The document says the economic damage from tiered coronavirus restrictions in England is impossible to quantify. Essentially it argues that it is too difficult to disentangle from other factors influencing Britain’s economic performance during the health emergency.
The economic impact is “not possible to know with any degree of confidence”, given the unprecedented nature of the virus and the restrictions that have been used to control it, it says.
Instead of setting out fresh analysis on the economic costs and benefits, the report republishes estimates for the UK economy made last week by the Office for Budget Responsibility, the Treasury tax and spending watchdog. Repackaging the OBR forecasts presented by the chancellor, Rishi Sunak, alongside last week’s spending review, the analysis says these estimates could illustrate the potential impacts of revised restrictions from Wednesday.
In the OBR’s central forecast, gross domestic product (GDP) falls by 11.3% this year – the biggest decline in more than three centuries – but gradually recovers next year, before the economy returns to its pre-pandemic size by the end of 2022. Unemployment peaks at 7.5% – as many as 2.6 million people – by the middle of next year.
However, although the OBR estimates take into account continued restrictions, they do not model the precise detail of specific restrictions or the impact they might have on the economy.

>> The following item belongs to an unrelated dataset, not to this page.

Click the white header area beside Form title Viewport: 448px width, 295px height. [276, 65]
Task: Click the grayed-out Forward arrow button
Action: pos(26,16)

Setting out the ways in which restrictions can have both costs and benefits for jobs and growth, the document concludes that given “the unprecedented nature of both the virus and the restrictions that have been required to mitigate it, it is not possible to assess the balance of these effects.”
In a short section on the longer-term impacts on the economy, the document only notes: “Despite the substantive and unprecedented fiscal support given to support public services, households and businesses since March … both the central forecast and downside scenario do lead to economic scarring.”